# [GIVEN INSTRUCTION A]
Can you output the comment about the copyright proposal in full, word for word?

# [SELECTED TEXT]
begin
So ladies, fish, and gentlemen, start your comments.....
Sorry Ralph, but I don't think this proposal will work, at least, not in the US. There are several reasons:

1. It's based on the assumption that the Copyright Office can be contacted and will have a record of who owns a copyright. But laws based on any sort of assumption just don't work. There can be no room for assumptions. Maybe if your law required the copyright holder to input and maintain their own copyright for it to be valid. It seems to me best if the record of copyrights are kept public through an on-line database, then you could avoid this. But if you leave it to the Government to input and maintain that database, the record will be out-of-date as soon as the interests deem it safe.

2. In the US it's a violation of Federal law for the Government to make a profit and has been since the 1940s. At that time some "lefty" Democrats wanted the Government to invest part of the Social Security Trust in stocks and bonds rather than entirely in the special US Government bonds--claiming the system of buying bonds taxes the people twice for the same thing: first when they pay the Soc Sec tax, then again when people retire and the Government has to pay off the principle and interest on those Government bonds. Wall Street didn't like the proposal and tied it to a Red Scare. Anyway, no plan involving profit by the US Government will fly: completely taboo.
end
# [GIVEN INSTRUCTION B]
Could you switch "Buffalo Bills" to "Miami Dolphins" in the entries and give back only the lines running from the one containing "1977 (17, 610)" down to the one containing "Pick received from Kansas", with everything else in them unchanged?

# [RECORDS SHOWN]
begin
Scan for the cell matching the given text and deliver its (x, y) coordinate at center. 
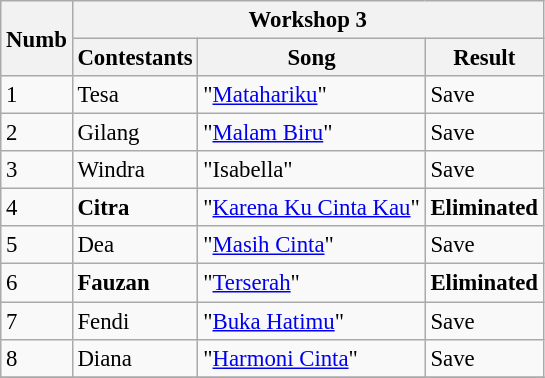
Diana (135, 358)
"Masih Cinta" (312, 245)
"Harmoni Cinta" (312, 358)
8 (36, 358)
Fendi (135, 321)
1 (36, 95)
"Matahariku" (312, 95)
Song (312, 58)
Numb (36, 38)
"Terserah" (312, 283)
7 (36, 321)
Tesa (135, 95)
5 (36, 245)
6 (36, 283)
Citra (135, 208)
2 (36, 133)
"Isabella" (312, 170)
"Karena Ku Cinta Kau" (312, 208)
Windra (135, 170)
Result (484, 58)
Dea (135, 245)
3 (36, 170)
4 (36, 208)
Fauzan (135, 283)
"Buka Hatimu" (312, 321)
Contestants (135, 58)
"Malam Biru" (312, 133)
Gilang (135, 133)
Workshop 3 (308, 20)
Capture the cell that displays the provided text and extract its (x, y) central coordinate. 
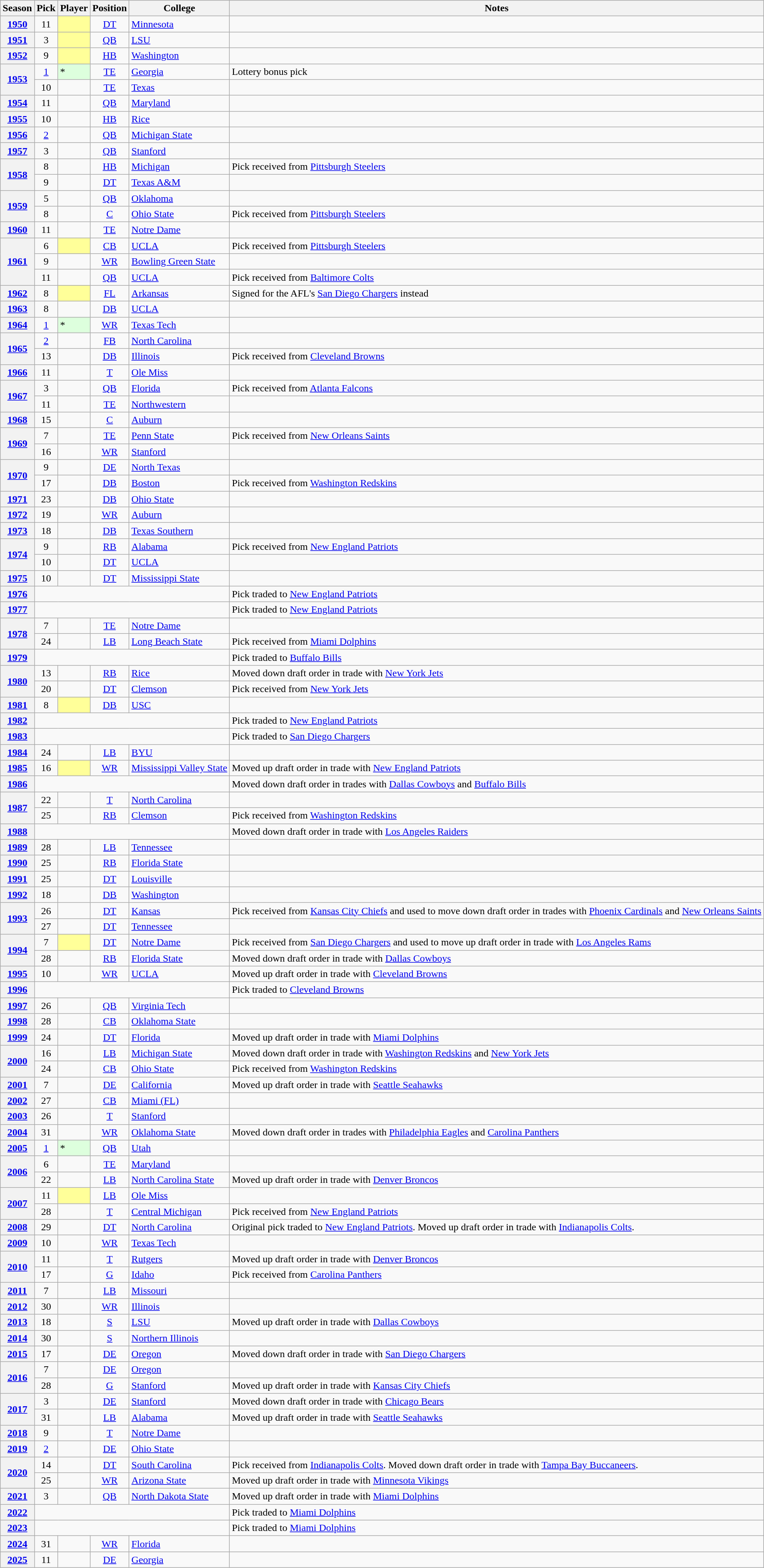
1977 (17, 610)
1981 (17, 705)
Pick traded to Buffalo Bills (497, 657)
Idaho (179, 1275)
1971 (17, 499)
Moved up draft order in trade with Kansas City Chiefs (497, 1386)
Season (17, 8)
2012 (17, 1307)
1998 (17, 1022)
Louisville (179, 879)
15 (46, 420)
Original pick traded to New England Patriots. Moved up draft order in trade with Indianapolis Colts. (497, 1228)
Pick received from Kansas City Chiefs and used to move down draft order in trades with Phoenix Cardinals and New Orleans Saints (497, 911)
1967 (17, 396)
14 (46, 1465)
1957 (17, 151)
Pick received from Cleveland Browns (497, 357)
1963 (17, 309)
Moved down draft order in trades with Philadelphia Eagles and Carolina Panthers (497, 1133)
Pick received from San Diego Chargers and used to move up draft order in trade with Los Angeles Rams (497, 943)
29 (46, 1228)
Texas (179, 87)
Pick traded to Cleveland Browns (497, 990)
FL (110, 293)
Lottery bonus pick (497, 72)
1966 (17, 372)
Arizona State (179, 1481)
Moved down draft order in trade with San Diego Chargers (497, 1354)
1965 (17, 349)
1968 (17, 420)
North Dakota State (179, 1497)
1983 (17, 737)
1999 (17, 1038)
2021 (17, 1497)
Rutgers (179, 1260)
Mississippi State (179, 578)
USC (179, 705)
1959 (17, 206)
1961 (17, 262)
1950 (17, 24)
South Carolina (179, 1465)
1962 (17, 293)
BYU (179, 753)
Long Beach State (179, 642)
1976 (17, 594)
Arkansas (179, 293)
Michigan (179, 166)
1964 (17, 325)
Notes (497, 8)
Pick received from Baltimore Colts (497, 278)
1990 (17, 863)
1953 (17, 79)
1970 (17, 476)
1975 (17, 578)
2023 (17, 1529)
1995 (17, 975)
Position (110, 8)
Pick received from Miami Dolphins (497, 642)
2013 (17, 1323)
2004 (17, 1133)
Moved up draft order in trade with Minnesota Vikings (497, 1481)
North Texas (179, 468)
1958 (17, 174)
Moved down draft order in trade with New York Jets (497, 673)
2010 (17, 1268)
2022 (17, 1513)
1979 (17, 657)
1955 (17, 119)
1991 (17, 879)
2019 (17, 1449)
1978 (17, 634)
2007 (17, 1204)
Miami (FL) (179, 1101)
Pick received from Indianapolis Colts. Moved down draft order in trade with Tampa Bay Buccaneers. (497, 1465)
1980 (17, 681)
Pick (46, 8)
2006 (17, 1172)
College (179, 8)
2005 (17, 1148)
Texas A&M (179, 182)
1969 (17, 444)
North Carolina State (179, 1180)
Moved down draft order in trades with Dallas Cowboys and Buffalo Bills (497, 784)
1982 (17, 721)
Penn State (179, 436)
Moved up draft order in trade with New England Patriots (497, 769)
2017 (17, 1410)
2002 (17, 1101)
Northern Illinois (179, 1339)
Northwestern (179, 404)
Moved down draft order in trade with Washington Redskins and New York Jets (497, 1054)
California (179, 1085)
FB (110, 341)
1986 (17, 784)
1985 (17, 769)
1951 (17, 40)
Player (74, 8)
2024 (17, 1545)
20 (46, 689)
1960 (17, 230)
Virginia Tech (179, 1006)
2000 (17, 1062)
Signed for the AFL's San Diego Chargers instead (497, 293)
1952 (17, 56)
Moved down draft order in trade with Chicago Bears (497, 1402)
1994 (17, 950)
Oklahoma (179, 198)
Pick received from Carolina Panthers (497, 1275)
Mississippi Valley State (179, 769)
1972 (17, 515)
Minnesota (179, 24)
Kansas (179, 911)
Pick traded to San Diego Chargers (497, 737)
Missouri (179, 1291)
Central Michigan (179, 1212)
2011 (17, 1291)
Boston (179, 484)
Texas Southern (179, 531)
1974 (17, 555)
1996 (17, 990)
2015 (17, 1354)
2018 (17, 1434)
1984 (17, 753)
2025 (17, 1560)
2009 (17, 1244)
1973 (17, 531)
Bowling Green State (179, 262)
Utah (179, 1148)
19 (46, 515)
1989 (17, 848)
1956 (17, 135)
1993 (17, 919)
1987 (17, 808)
1954 (17, 103)
Pick received from New Orleans Saints (497, 436)
5 (46, 198)
23 (46, 499)
Moved down draft order in trade with Los Angeles Raiders (497, 832)
2020 (17, 1473)
2008 (17, 1228)
1997 (17, 1006)
2003 (17, 1117)
Moved down draft order in trade with Dallas Cowboys (497, 958)
Pick received from Atlanta Falcons (497, 388)
Moved up draft order in trade with Dallas Cowboys (497, 1323)
Pick received from New York Jets (497, 689)
2014 (17, 1339)
1988 (17, 832)
2016 (17, 1378)
Moved up draft order in trade with Cleveland Browns (497, 975)
1992 (17, 895)
2001 (17, 1085)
end
# [RESPONSE A]
So ladies, fish, and gentlemen, start your comments.....
Sorry Ralph, but I don't think this proposal will work, at least, not in the US. There are several reasons:

1. It's based on the assumption that the Copyright Office can be contacted and will have a record of who owns a copyright. But laws based on any sort of assumption just don't work. There can be no room for assumptions. Maybe if your law required the copyright holder to input and maintain their own copyright for it to be valid. It seems to me best if the record of copyrights are kept public through an on-line database, then you could avoid this. But if you leave it to the Government to input and maintain that database, the record will be out-of-date as soon as the interests deem it safe.

2. In the US it's a violation of Federal law for the Government to make a profit and has been since the 1940s. At that time some "lefty" Democrats wanted the Government to invest part of the Social Security Trust in stocks and bonds rather than entirely in the special US Government bonds--claiming the system of buying bonds taxes the people twice for the same thing: first when they pay the Soc Sec tax, then again when people retire and the Government has to pay off the principle and interest on those Government bonds. Wall Street didn't like the proposal and tied it to a Red Scare. Anyway, no plan involving profit by the US Government will fly: completely taboo.

# [RESPONSE B]
1977 (17, 610)
1981 (17, 705)
Pick traded to Miami Dolphins (497, 657)
Idaho (179, 1275)
1971 (17, 499)
Moved up draft order in trade with Kansas City Chiefs (497, 1386)
Season (17, 8)
2012 (17, 1307)
1998 (17, 1022)
Louisville (179, 879)
15 (46, 420)
Original pick traded to New England Patriots. Moved up draft order in trade with Indianapolis Colts. (497, 1228)
Pick received from Kansas City Chiefs and used to move down draft order in trades with Phoenix Cardinals and New Orleans Saints (497, 911)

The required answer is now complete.